Como la historia de la guerra la escriben los vencedores, la segunda destrucción de Pompeya quedó en el olvido puesto que nadie tenía interés en denunciarla. Los responsables italianos del yacimiento de Pompeya, del Museo Arqueológico de Nápoles o del Ministerio de Cultura habían sido nombrados por el fascismo y no podían alzar la voz frente a las autoridades militares angloamericanas que avanzaban de modo arrollador expulsando hacia el norte a los ejércitos alemanes.

El olvido conveniente

Terminada la Segunda Guerra Mundial y creada la OTAN, no resultaba oportuno airear historias tristes, como el bombardeo de Pompeya -ni otras todavía más irracionales, como el bombardeo de Montecassino-, por lo que un episodio cultural de gran envergadura quedó relegado al olvido hasta que un investigador español, Laurentino García y García, decidió sacarlo a la luz en su libro: «Danni di Guerra a Pompei», publicado en Italia por L´Erma di Bretschneider con más de 400 fotografías.

«La primera vez que fui a Pompeya -explica García y García- me impresionaron una serie de destrozos que parecían añadidos. Me explicaron que eran el resultado de los bombardeos, pero en el Archivo de la Superintendencia Arqueológica apenas había documentación, y ninguna fotografías de los daños de la Segunda Guerra Mundial». El investigador español se propuso documentar lo mejor posible un episodio de gran envergadura en uno de los yacimientos arqueológicos más famosos del mundo, «un desastre que hubiera sido divulgado a los cuatro vientos si lo hubiesen cometido los nazis».

El trabajo de García y García avanzaba lentamente «hasta que un día me llama Grete Stefani, responsable de documentación fotográfica y me dice: «No te lo vas a creer, pero hemos revisado en Nápoles unas viejas cajas de cartón que iban a tirar y hemos encontrado las placas de vidrio con las fotos de los bombardeos». Eran sólo 20, pero bastaban como prueba visible de parte de lo sucedido».

«Violencia ciega y brutal»

Amedeo Maiuri, el superintendente de Pompeya, había lanzado el 25 de agosto un llamamiento a los países neutrales «para que se detenga esta violencia ciega y brutal que amenaza con destruir Pompeya, un monumento sagrado para toda la humanidad». Ni le escucharon, ni pudo conseguir siquiera que el Ministerio de Cultura le enviase todas las placas de cristal necesarias para documentar el desastre, pues el Gobierno italiano se desmoronaba a ojos vistas.
Dos semanas después, el 8 de septiembre, Italia capitulaba ante los aliados, cambiaba de bando en la guerra y quedaba dividida en dos: la mitad sur ocupada por los aliados y la mitad norte ocupada por los alemanes en represalia por la «traición» del Gobierno de Roma.

Joyas perdidas para siempre

Mientras, las bombas británicas de noche y las americanas de día destruían la Porta Marina, el maravilloso fresco de Diana y Acteón en la casa de Salustio, parte de la casa de la Diana Arcaizante y el fabuloso atrio de la casa de Epidio Rufo o casa de los Diadúmenos, con sus 16 columnas corintias, de las que quedaron en pie tan sólo cinco.

Las mejores estatuas y joyas de Pompeya del Museo Arqueológico de Nápoles, habían salido de la ciudad antes de que la guerra llegase a sus puertas.

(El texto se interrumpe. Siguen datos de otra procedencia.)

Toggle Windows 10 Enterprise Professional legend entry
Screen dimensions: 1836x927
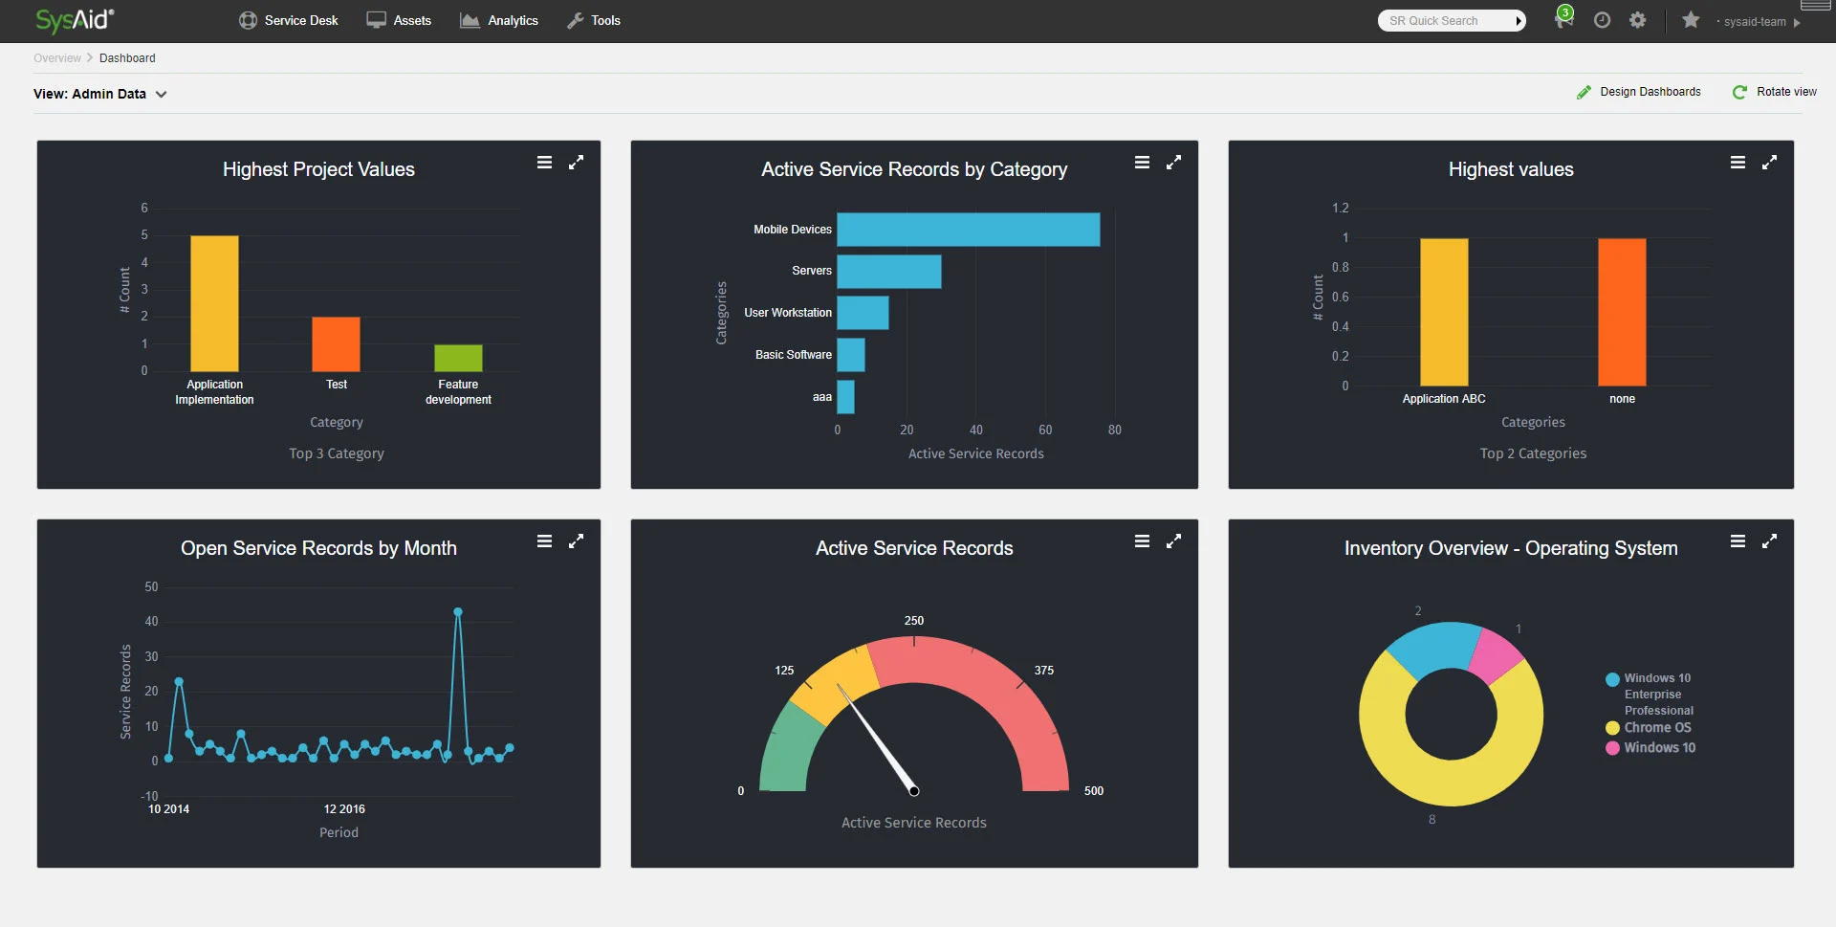click(1650, 695)
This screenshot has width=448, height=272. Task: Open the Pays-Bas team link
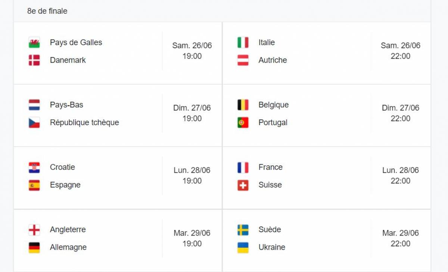[66, 105]
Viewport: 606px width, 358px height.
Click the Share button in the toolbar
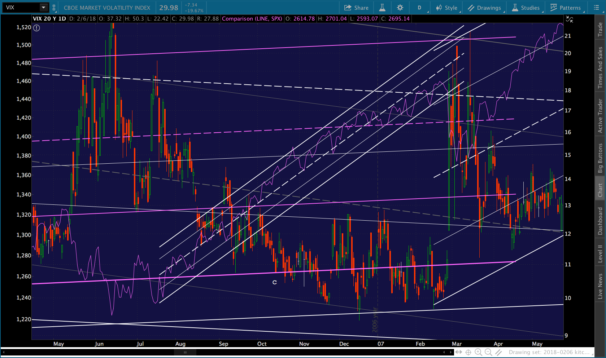point(356,8)
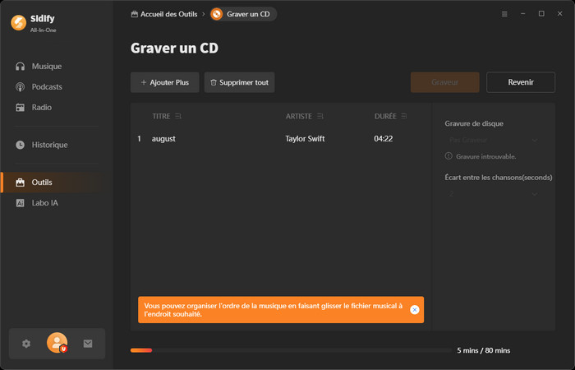Open the hamburger menu in title bar
Viewport: 575px width, 370px height.
(x=504, y=14)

Como lugar seguro para depositarlas se escogió la abadía de Montecassino, territorio no sólo religioso, sino neutral, por estar bajo la jurisdicción de la Santa Sede.

Por fortuna, antes de que la locura de la guerra se abatiese sobre Montecassino, el general Frido von Senger las trasladó al Vaticano, salvándolas. Al terminar la contienda, la Comisión Americana de Protección de Obras de Arte reconocía que la custodia más eficaz de tesoros artísticos fue la del Vaticano, y la peor destrucción de patrimonio cultural, la de Pompeya.